HIV infection and AIDS are not notifiable diseases in Hong Kong. Their epidemiology is monitored by the Department of Health through a) voluntary reporting b) unlinked anonymous screening and seroprevalence monitoring of selected groups. The first case of HIV infection was diagnosed in 1984 and by 30 June 2000, there were a total of 1446 HIV infections with 475 having AIDS. The main characteristics of recent HIV/AIDS of Hong Kong are a) HIV prevalence is still low (<0.1% among adult population and about 0.02% among newborns); b) 80% were sexually transmitted; c) there is rising female and perinatal infection as a result of heterosexual transmission; d) significant rise in HIV infection among drug users to 0.4%; and e) many cases presented late.

Up till March 2000, there were 11 perinatally infected babies with 4 having AIDS. Over 80% of the mothers' diagnosis were made after their babies were found to be HIV positive.3 Chiu & Lau reported their experience in caring for 8 of 11 HIV infected children in Hong Kong since January 1996. 4 Some features of these 8 cases were a) 5 were diagnosed when either one or both parents were found to be HIV positive and 3 presented with AIDS-related illness; b) a quarter of the parents were diagnosed of HIV infections after their children manifested with AIDS-related illness; c) all were diagnosed with rather advanced HIV diseases; and d) more cases were diagnosed in recent year. The psycho-social and medical cost to the society and the families is enormous.

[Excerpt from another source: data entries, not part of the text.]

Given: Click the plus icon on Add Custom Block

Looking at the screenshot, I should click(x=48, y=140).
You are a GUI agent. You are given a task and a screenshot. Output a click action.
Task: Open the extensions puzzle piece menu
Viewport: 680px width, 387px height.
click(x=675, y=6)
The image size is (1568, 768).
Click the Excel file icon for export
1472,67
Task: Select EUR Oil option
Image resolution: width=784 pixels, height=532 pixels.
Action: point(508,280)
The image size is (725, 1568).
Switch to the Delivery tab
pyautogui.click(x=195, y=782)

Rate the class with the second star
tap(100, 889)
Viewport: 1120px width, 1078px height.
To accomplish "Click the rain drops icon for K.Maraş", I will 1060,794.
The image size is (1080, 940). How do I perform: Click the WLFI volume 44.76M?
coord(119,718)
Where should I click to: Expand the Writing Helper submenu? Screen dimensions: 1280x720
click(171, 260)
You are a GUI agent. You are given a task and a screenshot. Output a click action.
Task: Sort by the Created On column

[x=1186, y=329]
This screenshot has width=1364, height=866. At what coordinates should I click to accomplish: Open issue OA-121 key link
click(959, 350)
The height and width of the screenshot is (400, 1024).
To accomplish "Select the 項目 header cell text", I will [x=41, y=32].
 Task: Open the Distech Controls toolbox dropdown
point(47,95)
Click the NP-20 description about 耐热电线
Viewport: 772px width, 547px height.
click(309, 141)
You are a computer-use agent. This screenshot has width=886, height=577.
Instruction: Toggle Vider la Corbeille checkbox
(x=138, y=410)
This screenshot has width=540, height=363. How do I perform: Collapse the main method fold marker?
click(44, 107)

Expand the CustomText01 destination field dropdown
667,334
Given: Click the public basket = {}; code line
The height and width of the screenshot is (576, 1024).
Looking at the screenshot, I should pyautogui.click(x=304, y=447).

The increase in number of HIV infected females and infected drug users coupled with the rapid rise in various sexually transmitted diseases are worrying, as this may signify a rapid increase in perinatal infection. Selective HIV screening of "high risk" group will miss about a quarter to half of the cases. As suggested by Chiu and Lau,5 universal screening should be seriously considered as a matter of urgency. There are many advantages of universal screening -a) high cost-benefit ratio if this is incorporated into standard prenatal testing; b) reduction of stigmatization of groups; c) avoidance of possible changes in risk factors. Besides reducing perinatal infection, the strategy will allow early detection and treatment of HIV infections in pregnant women and hence reducing the risk of spread. Hong Kong should consider seriously the recommendations by Institute of Medicine in 1999 - incorporating universal HIV testing with patient notification into routine component of prenatal care.5

CB Chow

References

1. AIDS epidemic update. Joint United Nation Program on HIV/AIDS (UNAIDS), WHO December 1999.

2. Shaffer N, Chuachoowong R, Mock PA, et al. Short-course zidovudine for perinatal HIV-1 transmission in Bangkok, Thailand: a randomised contrail trial. Lancet 1999; 353:773-80.

3. Hong Kong STD/AIDS Update - a quarterly surveillance report 2000; Vol 6 No. 1 and No. 2.

4. SS Chiu YL Lau. Perinatally acquired human immunodeficiency virus infection in children in Hong Kong: the experience of one centre. HK J Paediatr (new series) 2000: 5:132-8.

5. Reducing the Odds - preventing perinatal transmission of HIV in the US. Committee on Perinatal Transmission of HIV, Division of Health Promotion and Disease Prevention, Institute of Medicine, and Board on Children, Youth, and Families, Commission on Behavioural and Social Sciences and Board on Children, Youth, and Families, Commission on Behavioural and Social Sciences and Education, National Research Council and Institute of Medicine. National Academy Press 1999.